The ‘Africa rising’ narrative has spurred some scepticism with claims of growth data being inflated but investors still consider the continent a source of positive investment.
Global pressures may have an impact on forecast, but in the long term Africa is likely to outperform other markets as more Africans invest in the continent.
African investments have nearly tripled their share of FDI projects rising from 8 per cent in 2003 to more than 22 per cent.
Currently, Africa has two key drivers - demographics and expansion of trade corridors that have exhibited great potential.

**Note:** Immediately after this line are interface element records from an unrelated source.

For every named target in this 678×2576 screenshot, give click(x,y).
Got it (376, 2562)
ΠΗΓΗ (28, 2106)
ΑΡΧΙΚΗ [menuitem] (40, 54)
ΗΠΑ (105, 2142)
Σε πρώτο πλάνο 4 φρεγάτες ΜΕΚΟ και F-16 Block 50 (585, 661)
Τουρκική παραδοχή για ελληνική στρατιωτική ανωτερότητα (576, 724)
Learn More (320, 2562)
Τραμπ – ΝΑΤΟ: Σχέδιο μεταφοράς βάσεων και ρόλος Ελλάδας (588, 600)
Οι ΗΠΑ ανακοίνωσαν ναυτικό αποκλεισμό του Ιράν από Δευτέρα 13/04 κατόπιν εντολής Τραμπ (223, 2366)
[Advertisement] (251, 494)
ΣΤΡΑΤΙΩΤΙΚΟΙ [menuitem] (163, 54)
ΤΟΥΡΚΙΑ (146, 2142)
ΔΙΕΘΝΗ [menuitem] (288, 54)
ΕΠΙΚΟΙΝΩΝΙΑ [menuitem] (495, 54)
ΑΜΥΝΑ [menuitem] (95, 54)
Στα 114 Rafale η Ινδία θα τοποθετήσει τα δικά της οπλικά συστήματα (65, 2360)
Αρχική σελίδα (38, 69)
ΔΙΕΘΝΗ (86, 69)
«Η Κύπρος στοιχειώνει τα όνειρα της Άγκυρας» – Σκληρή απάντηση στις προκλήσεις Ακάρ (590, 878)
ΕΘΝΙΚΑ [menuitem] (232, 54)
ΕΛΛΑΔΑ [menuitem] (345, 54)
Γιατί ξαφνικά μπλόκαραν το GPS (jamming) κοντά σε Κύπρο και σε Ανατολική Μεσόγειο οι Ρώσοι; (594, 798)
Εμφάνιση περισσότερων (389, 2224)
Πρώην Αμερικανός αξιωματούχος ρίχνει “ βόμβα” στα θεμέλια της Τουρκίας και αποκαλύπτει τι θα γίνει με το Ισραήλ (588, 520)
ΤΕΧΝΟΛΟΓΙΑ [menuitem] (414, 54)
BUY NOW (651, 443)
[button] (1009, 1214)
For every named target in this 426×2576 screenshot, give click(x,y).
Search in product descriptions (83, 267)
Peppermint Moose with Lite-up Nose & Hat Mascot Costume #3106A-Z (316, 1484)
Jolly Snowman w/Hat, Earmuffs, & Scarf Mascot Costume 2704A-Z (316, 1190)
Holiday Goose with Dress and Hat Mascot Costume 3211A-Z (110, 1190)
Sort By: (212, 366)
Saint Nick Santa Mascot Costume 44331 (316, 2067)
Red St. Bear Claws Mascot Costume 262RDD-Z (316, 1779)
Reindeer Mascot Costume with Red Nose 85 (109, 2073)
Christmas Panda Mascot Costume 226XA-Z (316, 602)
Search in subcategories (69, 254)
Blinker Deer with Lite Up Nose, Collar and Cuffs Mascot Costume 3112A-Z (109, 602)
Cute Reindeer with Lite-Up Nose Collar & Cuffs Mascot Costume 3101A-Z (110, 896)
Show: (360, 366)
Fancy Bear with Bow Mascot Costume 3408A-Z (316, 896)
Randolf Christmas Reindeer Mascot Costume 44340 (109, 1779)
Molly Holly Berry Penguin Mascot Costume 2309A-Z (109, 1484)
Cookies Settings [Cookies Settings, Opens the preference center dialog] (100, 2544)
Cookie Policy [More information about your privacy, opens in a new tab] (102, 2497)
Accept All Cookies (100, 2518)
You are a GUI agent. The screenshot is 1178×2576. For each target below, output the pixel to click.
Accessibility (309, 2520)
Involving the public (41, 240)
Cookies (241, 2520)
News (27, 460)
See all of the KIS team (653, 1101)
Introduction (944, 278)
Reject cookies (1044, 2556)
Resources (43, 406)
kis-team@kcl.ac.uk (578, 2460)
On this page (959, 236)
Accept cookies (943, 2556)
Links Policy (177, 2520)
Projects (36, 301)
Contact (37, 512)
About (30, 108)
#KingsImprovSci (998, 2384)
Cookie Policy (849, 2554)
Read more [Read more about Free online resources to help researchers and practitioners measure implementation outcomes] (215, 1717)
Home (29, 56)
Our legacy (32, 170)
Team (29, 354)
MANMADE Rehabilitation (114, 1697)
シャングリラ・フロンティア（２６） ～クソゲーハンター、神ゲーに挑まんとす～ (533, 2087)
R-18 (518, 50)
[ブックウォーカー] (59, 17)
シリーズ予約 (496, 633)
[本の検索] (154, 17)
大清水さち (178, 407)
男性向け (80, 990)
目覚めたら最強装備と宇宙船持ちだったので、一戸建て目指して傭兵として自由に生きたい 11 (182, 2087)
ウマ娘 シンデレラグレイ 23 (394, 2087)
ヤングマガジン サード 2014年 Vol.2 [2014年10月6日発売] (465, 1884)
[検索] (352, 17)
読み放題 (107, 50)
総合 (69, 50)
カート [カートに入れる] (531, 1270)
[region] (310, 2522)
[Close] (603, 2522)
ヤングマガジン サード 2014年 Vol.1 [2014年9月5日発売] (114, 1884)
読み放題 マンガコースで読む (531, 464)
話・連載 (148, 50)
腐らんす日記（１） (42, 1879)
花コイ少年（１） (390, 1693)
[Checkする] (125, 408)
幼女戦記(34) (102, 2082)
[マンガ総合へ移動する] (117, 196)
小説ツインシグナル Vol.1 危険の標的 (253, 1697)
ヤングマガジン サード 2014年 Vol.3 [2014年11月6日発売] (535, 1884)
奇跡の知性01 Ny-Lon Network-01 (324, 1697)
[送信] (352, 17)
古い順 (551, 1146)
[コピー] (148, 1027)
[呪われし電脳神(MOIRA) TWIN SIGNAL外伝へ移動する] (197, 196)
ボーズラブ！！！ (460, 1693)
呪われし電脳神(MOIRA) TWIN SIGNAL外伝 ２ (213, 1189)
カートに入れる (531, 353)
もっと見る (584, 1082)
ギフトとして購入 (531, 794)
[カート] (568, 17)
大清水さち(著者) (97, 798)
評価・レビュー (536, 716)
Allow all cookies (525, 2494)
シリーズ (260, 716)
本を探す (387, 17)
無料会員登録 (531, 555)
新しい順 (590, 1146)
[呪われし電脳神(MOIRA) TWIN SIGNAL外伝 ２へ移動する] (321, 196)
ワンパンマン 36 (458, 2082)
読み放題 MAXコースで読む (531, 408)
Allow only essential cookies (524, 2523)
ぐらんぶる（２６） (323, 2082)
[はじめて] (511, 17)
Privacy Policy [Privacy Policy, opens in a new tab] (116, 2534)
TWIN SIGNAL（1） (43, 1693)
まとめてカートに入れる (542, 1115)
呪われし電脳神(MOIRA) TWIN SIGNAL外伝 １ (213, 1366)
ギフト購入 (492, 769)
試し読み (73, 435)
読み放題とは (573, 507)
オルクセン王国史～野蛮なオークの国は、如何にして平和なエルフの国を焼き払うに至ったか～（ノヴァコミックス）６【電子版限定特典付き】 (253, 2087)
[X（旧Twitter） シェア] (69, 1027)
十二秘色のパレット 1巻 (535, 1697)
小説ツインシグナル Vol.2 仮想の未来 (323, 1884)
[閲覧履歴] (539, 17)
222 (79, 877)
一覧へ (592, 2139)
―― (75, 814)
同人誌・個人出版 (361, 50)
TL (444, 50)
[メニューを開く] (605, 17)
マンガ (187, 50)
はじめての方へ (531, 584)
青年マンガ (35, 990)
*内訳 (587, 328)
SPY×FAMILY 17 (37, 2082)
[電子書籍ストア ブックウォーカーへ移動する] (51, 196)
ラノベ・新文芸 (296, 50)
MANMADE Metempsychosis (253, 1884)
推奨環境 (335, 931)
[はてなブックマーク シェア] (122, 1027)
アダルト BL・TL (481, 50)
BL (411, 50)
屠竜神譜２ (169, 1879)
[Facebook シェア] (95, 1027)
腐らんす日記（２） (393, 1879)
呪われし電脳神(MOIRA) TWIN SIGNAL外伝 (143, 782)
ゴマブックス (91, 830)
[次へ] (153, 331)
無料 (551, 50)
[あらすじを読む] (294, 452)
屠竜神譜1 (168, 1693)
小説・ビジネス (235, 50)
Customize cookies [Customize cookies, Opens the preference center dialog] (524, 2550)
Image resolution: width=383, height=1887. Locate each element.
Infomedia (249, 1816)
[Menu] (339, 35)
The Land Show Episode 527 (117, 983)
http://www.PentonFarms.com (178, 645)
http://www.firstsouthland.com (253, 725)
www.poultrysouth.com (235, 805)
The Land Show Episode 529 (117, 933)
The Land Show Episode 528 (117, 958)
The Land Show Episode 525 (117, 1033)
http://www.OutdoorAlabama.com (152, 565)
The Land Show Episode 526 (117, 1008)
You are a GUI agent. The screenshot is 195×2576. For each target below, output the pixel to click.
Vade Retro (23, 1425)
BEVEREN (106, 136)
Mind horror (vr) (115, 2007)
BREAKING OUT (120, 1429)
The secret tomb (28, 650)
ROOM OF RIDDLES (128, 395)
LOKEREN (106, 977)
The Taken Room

As the world’s youngest continent, Africa’s middle class profile is growing rapidly with more than 60 per cent of its population under 25. The profile, even in the absence of formal-sector jobs, boosts growth, drives consumer spending and asset prices, as well as boosting pension savings for further investment.
Trade remains a valuable source of income for Africa with new partnerships seen through Asia and the Middle East, which provides the continent with an annual income of more than $50b (Shs183 trillion).
Apart from the oil-rich economies, Africa in general continues to experience growth, but on balance.
But of concern are sporadic terror attacks and political turmoil in select markets, even as governments across the continent increasingly recognise that economic and political security go hand-in-hand.
This could pave way to stronger regionalisation and collaboration, on an economic, political and security perspective.
Africa boasts transformational benefits such as the rapidly evolving capital markets whereby in just three years, 12 sub-Saharan African countries have accessed the Eurobond market, bringing over $17b (Shs62.2 trillion) of development capital into the continent.
Loan tenures are increasing, and more local banks are now participating in syndications.
In conclusion, while Africa is driven by the two fundamentals, there is need to provide unique approaches to accommodate diverse cultures, regulatory compliance and effective risk management.
Financial institutions that embrace technology to improve delivery and access to their financial solutions, while providing relevant support in growth sectors - such as trade finance - will play a meaningful role in converting the economic potential of the continent, into a reality.
Sunil Kaushal is the Standard Chartered Bank regional chief executive officer for Africa & the Middle East.